Votre tâche =>
Reprenez le texte sur le climat, les eaux souterraines et les tourbières de montagne juste après sa dernière phrase, et écrivez la suite.

Les impacts des changements climatiques sur les eaux souterraines seront très variables ; ils dépendent du type de formation géologique dans lequel elles se trouvent, de leur degré de confinement, des interactions hydrauliques avec les cours d’eau qui s’écoulent à proximité et du niveau d’exploitation qui en est fait (voir chapitre enjeu Eau). Les modèles montrent toutefois une diminution généralisée de leur recharge, à cause du changement d’occupation des sols, en particulier la revégétalisation, qui devrait s’intensifier dans les années à venir. À cela s’ajoutent les effets des changements climatiques : la fonte nivale plus précoce, la réduction des niveaux des précipitations et un taux d’évapotranspiration plus élevé.

Il apparait que ces conséquences seraient plus importantes pour les aquifères de surface et peu profonds. Selon une étude de Caballero et al. (2015) qui présente une estimation des impacts du changement des précipitations sur la recharge des aquifères libres dans le bassin Adour-Garonne, la recharge des aquifères de la région pyrénéenne (Pyrénées-Atlantiques, Hautes-Pyrénées, Haute-Garonne et Ariège) pourrait diminuer de 10 % en 2050. Cette estimation correspond à la moyenne des résultats obtenus pour les scénarios RCP2.6 et 8.2 établis sur « un ensemble de cinq modèles climatiques régionalisés par deux méthodes différentes et appliquées à deux méthodes différentes de calcul du bilan hydrique, afin d’explorer le degré d’incertitude des résultats » (OPCC, 2018).

Les tourbières, zones humides emblématiques des paysages montagnards

Les tourbières sont des écosystèmes particulièrement fragiles et sensibles aux effets des changements climatiques, en particulier celles qui sont localisées en haute altitude, avec des températures basses, une couche de glace présente pendant plusieurs mois de l’année, une forte radiation solaire et une faible présence de nutriments (ultra-oligotrophie). L’accumulation de matière organique (turfigénèse) a été rendue possible par les caractéristiques de ces milieux (saturation en eau).

Données fournies =>
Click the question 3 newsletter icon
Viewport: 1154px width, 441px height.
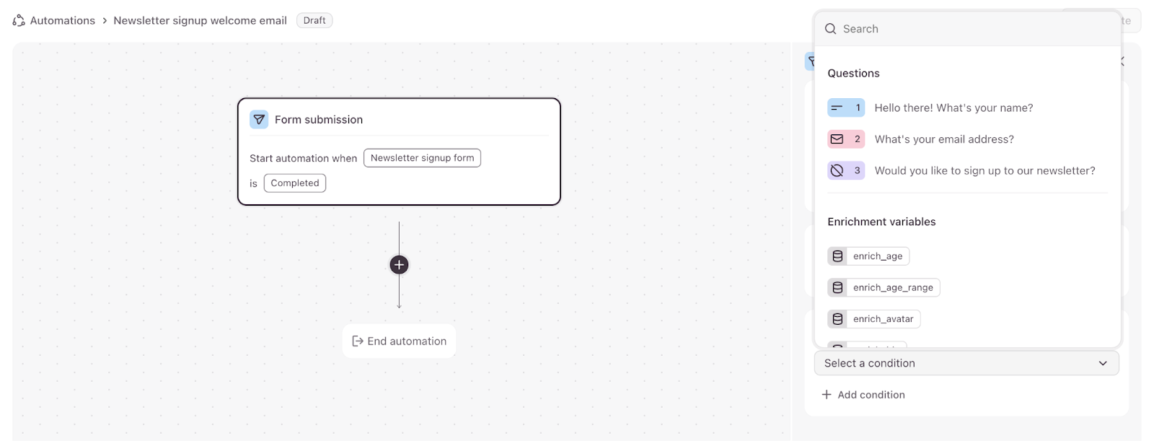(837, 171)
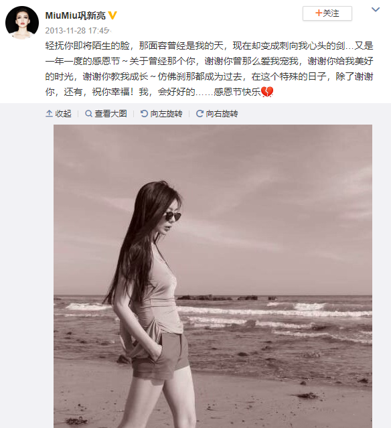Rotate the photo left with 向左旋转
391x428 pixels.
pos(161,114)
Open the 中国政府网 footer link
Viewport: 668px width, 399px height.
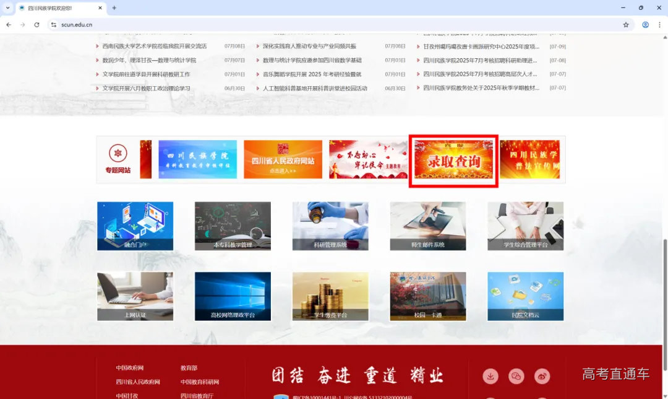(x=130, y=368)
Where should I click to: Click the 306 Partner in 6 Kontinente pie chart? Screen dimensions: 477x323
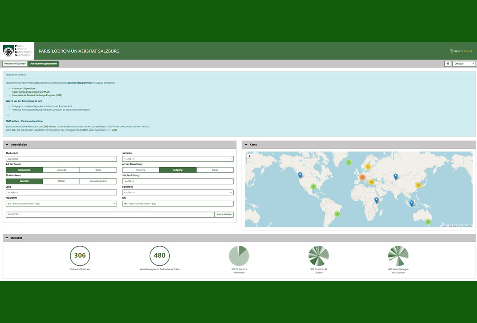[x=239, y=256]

...

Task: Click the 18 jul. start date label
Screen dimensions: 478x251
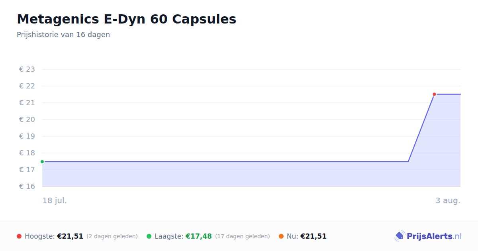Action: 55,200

Réponse rédigée =>
Les tourbières des Pyrénées et du Massif central n’ont pas toutes été identifiées mais nous savons que certaines ont pu se former par le retrait des glaciers à la fin de la dernière déglaciation, d’autres par l’activité humaine ou encore via un processus de paludification (ce processus se caractérise par l’initialisation de la tourbe dans des habitats précédemment plus secs et végétalisés sur des sols inorganiques, sans phase entièrement aquatique).

Elles ont une fonction essentielle de puits de carbone (même si l’estimation de la quantité de carbone stocké n’existe pas à ce jour) et assurent la qualité et une plus grande régularité de l’eau en amont des bassins hydrologiques (rôle d’éponge en saison pluvieuse et de relargage en période sèche). Ces milieux sont également des réservoirs de biodiversité et abritent des écosystèmes extrêmement riches, notamment en micronutriments. En tenant compte de toutes ces caractéristiques, nous pouvons identifier plusieurs types d’impacts des changements climatiques sur les tourbières, tels que la dégradation de ces milieux, l’érosion de leur biodiversité, l’inversement de leur rôle de puits de carbone et la perte de services écosystémiques (OPCC, 2018).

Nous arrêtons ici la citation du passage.